- [ВЫБРАННЫЙ ОТРЫВОК]

=-=-=-=-=

Именно под воздействием таких романтических идей индивидуализм, как это было и у Платона, все ещё отождествляется с эгоизмом, а альтруизм — с коллективизмом (то есть индивидуальный эгоизм заменяется групповым эгоизмом). Это мешает даже ясно сформулировать главную проблему — проблему адекватной оценки значимости одного человека относительно других людей. Интуиция подсказывает, и это действительно так, что нужно стремиться к чему-то вне нас, чему можно себя посвятить, во имя чего можно приносить жертвы. Отсюда делается вывод, что такой целью должен стать коллектив с его «исторической миссией». Нам говорят, чтобы мы приносили жертвы, и одновременно уверяют, что, поступая таким образом, мы заключаем прекрасную сделку: жертвуя, обретем славу и почести. Мы становимся «ведущими актёрами», героями на сцене истории, за малый риск можем получить большие награды. Это — сомнительная мораль того времени, когда считалось, что очень немногие из людей что-то значат, и когда никого не интересовали простые люди. Политические и интеллектуальные аристократы, придерживающиеся такой морали, имеют шанс попасть в учебники истории. Однако такая мораль, конечно, не может быть моралью тех, кто отдает предпочтение справедливости и равноправию. Историческая слава, как правило, незаслуженна, и её могут достичь лишь очень немногие. Несчетное множество людей всегда будет забыто, несмотря на то, что они — достойные и даже достойнейшие люди.

=-=-=-=-=

- [ИСХОДНЫЕ ЗАПИСИ]
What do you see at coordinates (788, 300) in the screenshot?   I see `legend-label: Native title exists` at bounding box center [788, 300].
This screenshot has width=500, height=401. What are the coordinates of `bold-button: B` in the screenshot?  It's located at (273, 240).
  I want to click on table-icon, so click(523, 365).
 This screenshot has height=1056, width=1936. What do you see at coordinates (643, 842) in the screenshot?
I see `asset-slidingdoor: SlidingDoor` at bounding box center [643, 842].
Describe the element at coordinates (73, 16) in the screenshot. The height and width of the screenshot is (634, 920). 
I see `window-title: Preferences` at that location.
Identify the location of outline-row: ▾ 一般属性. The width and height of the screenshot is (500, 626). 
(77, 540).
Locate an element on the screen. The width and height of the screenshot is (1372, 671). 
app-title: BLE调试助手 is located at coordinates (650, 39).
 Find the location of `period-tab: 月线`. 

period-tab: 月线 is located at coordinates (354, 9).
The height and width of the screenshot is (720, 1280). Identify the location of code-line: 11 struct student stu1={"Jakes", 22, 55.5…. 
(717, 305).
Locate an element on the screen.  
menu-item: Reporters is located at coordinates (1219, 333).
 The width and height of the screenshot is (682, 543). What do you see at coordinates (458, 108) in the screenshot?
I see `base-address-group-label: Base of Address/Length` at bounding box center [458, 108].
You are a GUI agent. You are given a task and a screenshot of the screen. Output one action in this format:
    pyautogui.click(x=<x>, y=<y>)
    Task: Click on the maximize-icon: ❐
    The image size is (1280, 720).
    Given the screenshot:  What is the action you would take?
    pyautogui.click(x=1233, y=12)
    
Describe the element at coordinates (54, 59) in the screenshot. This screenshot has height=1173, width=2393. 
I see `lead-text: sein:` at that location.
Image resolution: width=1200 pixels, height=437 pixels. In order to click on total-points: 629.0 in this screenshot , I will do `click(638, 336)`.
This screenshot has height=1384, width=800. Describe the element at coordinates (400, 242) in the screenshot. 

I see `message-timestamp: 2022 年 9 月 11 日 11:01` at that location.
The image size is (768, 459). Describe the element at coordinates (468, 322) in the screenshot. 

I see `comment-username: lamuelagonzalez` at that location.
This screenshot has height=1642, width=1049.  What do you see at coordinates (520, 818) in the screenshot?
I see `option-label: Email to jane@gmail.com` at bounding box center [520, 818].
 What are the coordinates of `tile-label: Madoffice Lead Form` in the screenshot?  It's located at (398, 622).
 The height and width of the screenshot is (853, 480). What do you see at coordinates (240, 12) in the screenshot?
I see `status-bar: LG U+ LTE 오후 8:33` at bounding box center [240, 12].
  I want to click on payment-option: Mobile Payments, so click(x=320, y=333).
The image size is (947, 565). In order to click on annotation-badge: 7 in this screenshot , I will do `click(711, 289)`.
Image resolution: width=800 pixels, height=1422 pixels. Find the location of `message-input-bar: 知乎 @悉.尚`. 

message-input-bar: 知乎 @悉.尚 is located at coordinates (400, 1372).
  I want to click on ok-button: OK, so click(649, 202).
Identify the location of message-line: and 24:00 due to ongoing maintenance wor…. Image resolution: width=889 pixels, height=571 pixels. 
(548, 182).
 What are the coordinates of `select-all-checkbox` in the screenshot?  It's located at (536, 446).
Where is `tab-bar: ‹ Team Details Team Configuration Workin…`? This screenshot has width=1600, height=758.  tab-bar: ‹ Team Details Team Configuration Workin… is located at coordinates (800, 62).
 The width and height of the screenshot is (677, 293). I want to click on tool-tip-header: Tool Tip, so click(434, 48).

=-=-=-=-=

- [ЗАДАНИЕ 1] Выведите дословно записи от строки с «Image resolution: width=800» до последней записи включительно.
- [ЗАДАНИЕ 2] Напишите продолжение отрывка об индивидуализме и альтруизме, начиная сразу после его последнего предложения.

- [ОЖИДАЕМЫЙ ОТВЕТ 1]
Image resolution: width=800 pixels, height=1422 pixels. Find the location of `message-input-bar: 知乎 @悉.尚`. 

message-input-bar: 知乎 @悉.尚 is located at coordinates (400, 1372).
  I want to click on ok-button: OK, so click(649, 202).
Identify the location of message-line: and 24:00 due to ongoing maintenance wor…. Image resolution: width=889 pixels, height=571 pixels. 
(548, 182).
 What are the coordinates of `select-all-checkbox` in the screenshot?  It's located at (536, 446).
Where is `tab-bar: ‹ Team Details Team Configuration Workin…`? This screenshot has width=1600, height=758.  tab-bar: ‹ Team Details Team Configuration Workin… is located at coordinates (800, 62).
 The width and height of the screenshot is (677, 293). I want to click on tool-tip-header: Tool Tip, so click(434, 48).

- [ОЖИДАЕМЫЙ ОТВЕТ 2]
Согласно гераклитовской этике, высшей наградой является награда, которую может дать только будущее. Возможно, такая этика и имеет некоторые преимущества по сравнению с этической концепцией, которая учит нас искать награды сейчас, но всё же это не то, что нам нужно. Нужна этика, игнорирующая успех и награды. Такую мораль не нужно вводить, она не нова. Эту мораль проповедовало христианство, по крайней мере в свой ранний период. И этой морали вновь учит индустриальное и научное сообщество наших дней. К счастью, оказывается, что сегодня романтическая историцистская мораль славы находится в упадке. Об этом свидетельствует почитание Неизвестного солдата. Действительно, мы начинаем осознавать, что жертва приобретает даже больший смысл, если она безымянна, и наше этическое образование должно следовать этому принципу. Мы должны учиться выполнять свою работу, приносить жертвы во имя этой работы, а не во имя похвалы или во избежание порицания. (Тот факт, что мы все нуждаемся в некотором ободрении, надежде, награде и даже порицании, это — совершенно иная тема.) Мы должны искать себе оправдание в нашей работе — в том, что мы делаем сами, а не в фиктивном «смысле истории».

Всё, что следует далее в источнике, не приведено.